By restating a firm’s balance sheet between operating and financial activities we can then determine the value of Net Operating Assets (NOA) and Net Financial Assets (NFA) or Net Financial Obligations (NFO) if the firm has more debt than assets, which can assist with determining the liquidity of the firm. Are there other ways of determining the liquidity of a firm? There are many ratios we have used in past units, but which ones are best for examining our firm? It might pay for me to brush up on my knowledge of ratios so I can understand this better.

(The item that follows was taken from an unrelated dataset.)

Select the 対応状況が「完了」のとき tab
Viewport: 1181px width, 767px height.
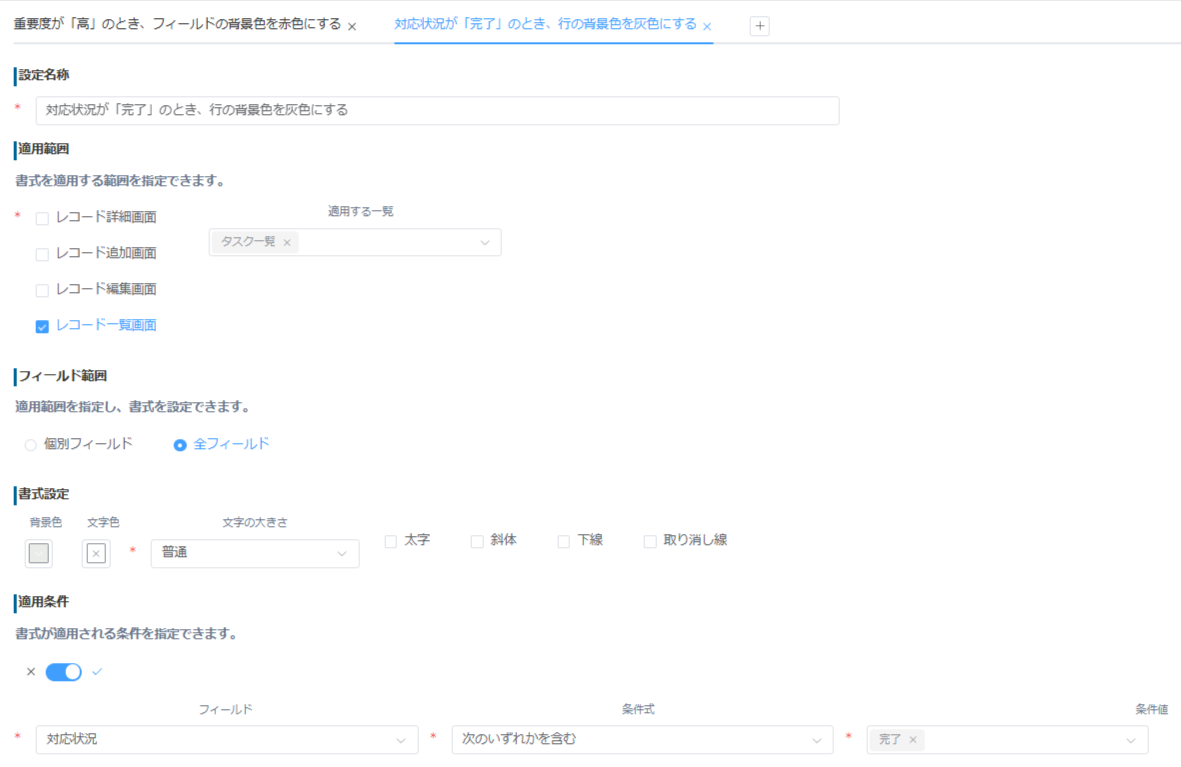pos(545,24)
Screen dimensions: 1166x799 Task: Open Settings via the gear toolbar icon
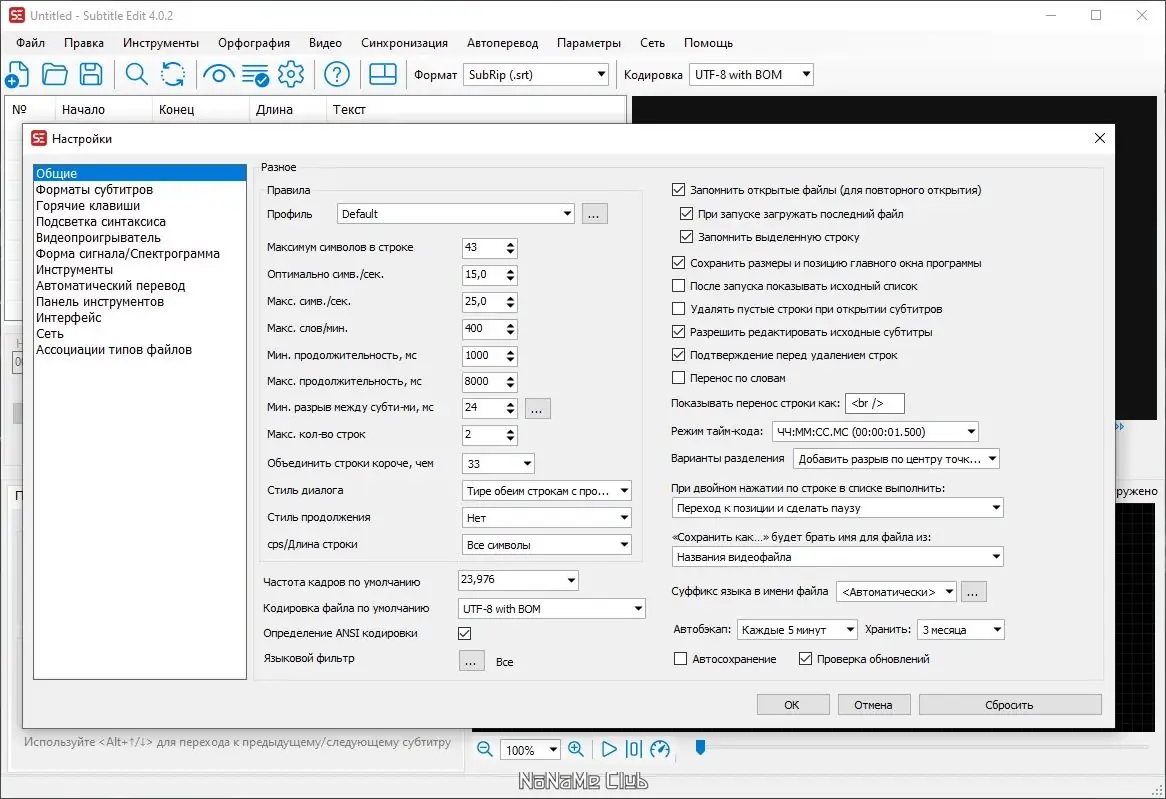pyautogui.click(x=291, y=74)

Operating assets of a firm do not need to be funded by equity investors alone. There are many ways operating assets can be acquired such as through creditors and debt. I am looking forward to analysing Academies Australasia to see how their operating assets are funded. Will this be similar to the operating assets at Townsville Cath Ed and it’s 29 schools? We receive funding from various Government agencies along with other grants available to improve schools and assist the learning our students receive. We also charge tuition fees and numerous other levies to keep schools running efficiently and to purchase assets.
When it comes to profitability of a firm it is easy to understand that the use of the profit margin ratio would indicate whether a firm is selling its goods or service at a high enough rate to cover its expenses and end with a profit. What does this mean for a firm that has a negative profit margin? How long could a firm sustain this and stay in business? It is the same concept with our daily lives and the lifestyle we lead. If we do not earn a high salary, then can we really afford to buy a luxury car? Although we could get a loan, can we afford the repayments when they are due? I would think not. A lot of people now have the means to get themselves into debt very quickly. I was shopping with my then 15-year-old and when we went to the counter to pay for her items, the sales assistant asked if she wanted to put the purchase onto After pay. I quickly said “NO”. It shocked me they would offer that to someone so young.
I understand how return on equity (ROE) is calculated and that financial leverage (FLEV) and operating spread (SPREAD) along with return on net operating assets (RNOA) can affect the return value of ROE however I am struggling put this into words. While I am analysing my firm, I’m sure this will come more naturally, and I will be able to explain my understanding of these components and the importance it has on a firm.
Mandy, your draft work is really good. Interesting read.
I can’t work the link to your ratios so haven’t been able to have a look at your spreadsheet. But what I can see on your blog is great.